*** SUPPLIED DATA ***

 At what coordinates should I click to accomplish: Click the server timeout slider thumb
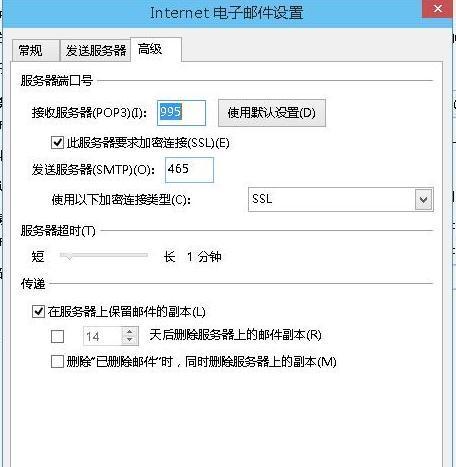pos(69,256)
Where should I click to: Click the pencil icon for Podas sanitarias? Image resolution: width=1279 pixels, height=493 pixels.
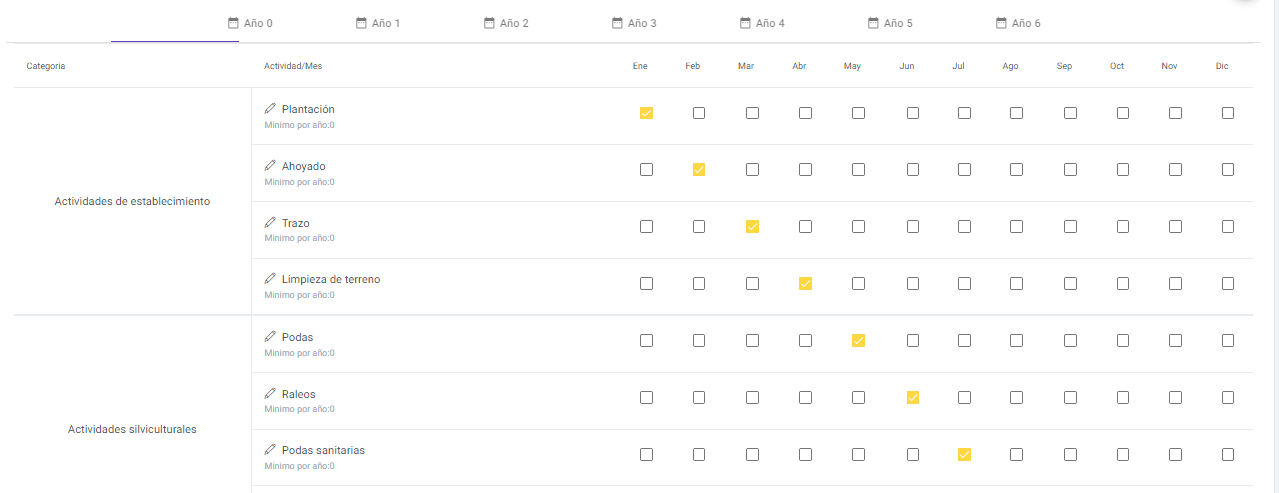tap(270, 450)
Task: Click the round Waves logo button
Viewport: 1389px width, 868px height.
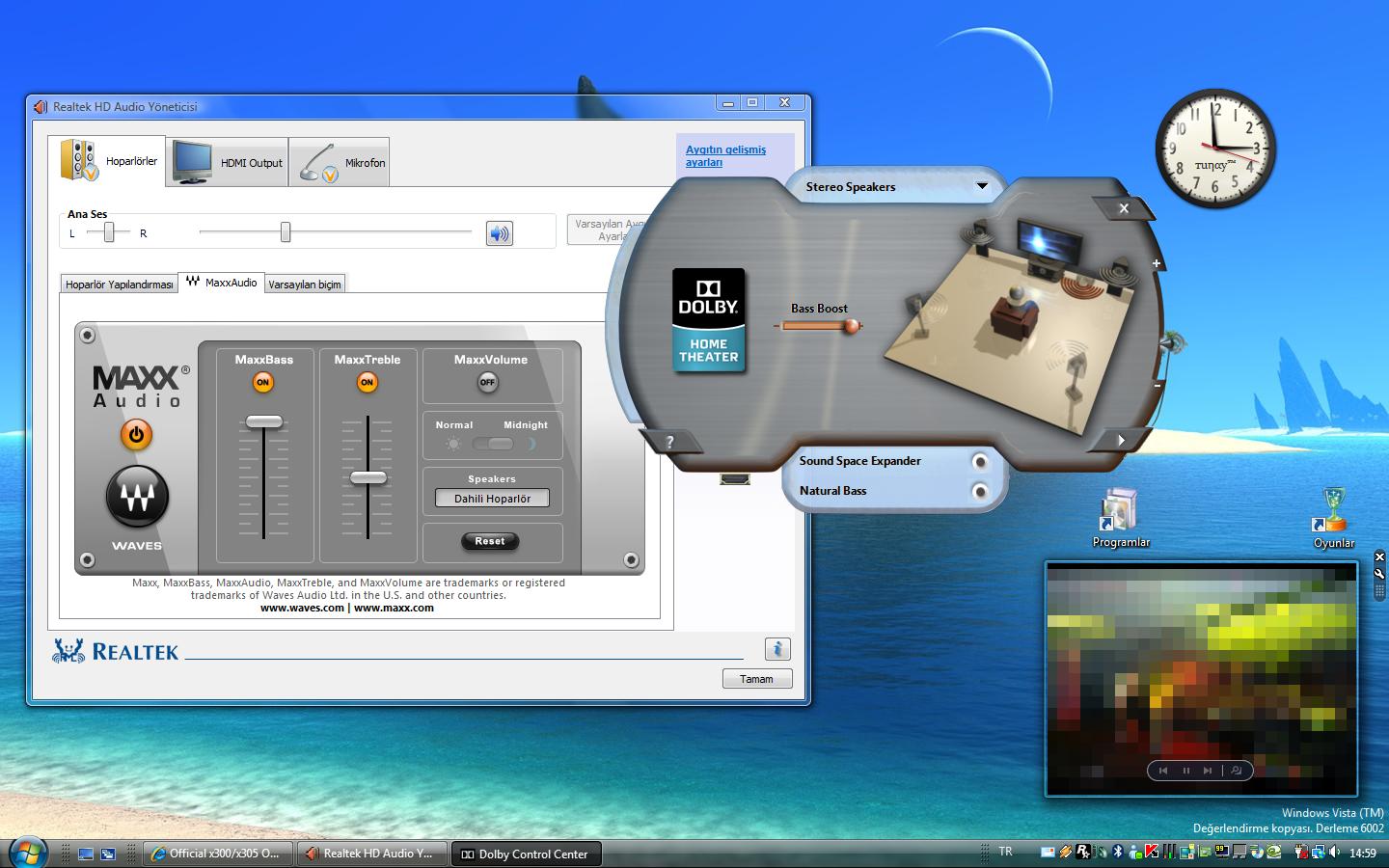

*** End of SUPPLIED DATA ***

== ACTION ITEM ==
Produce an exact copy of every line above, with the images left out.

== RESPONSE TO THIS EXERCISE ==
 At what coordinates should I click to accomplish: Click the server timeout slider thumb
pos(69,256)
Where should I click to: Click the pencil icon for Podas sanitarias? Image resolution: width=1279 pixels, height=493 pixels.
tap(270, 450)
Task: Click the round Waves logo button
Viewport: 1389px width, 868px height.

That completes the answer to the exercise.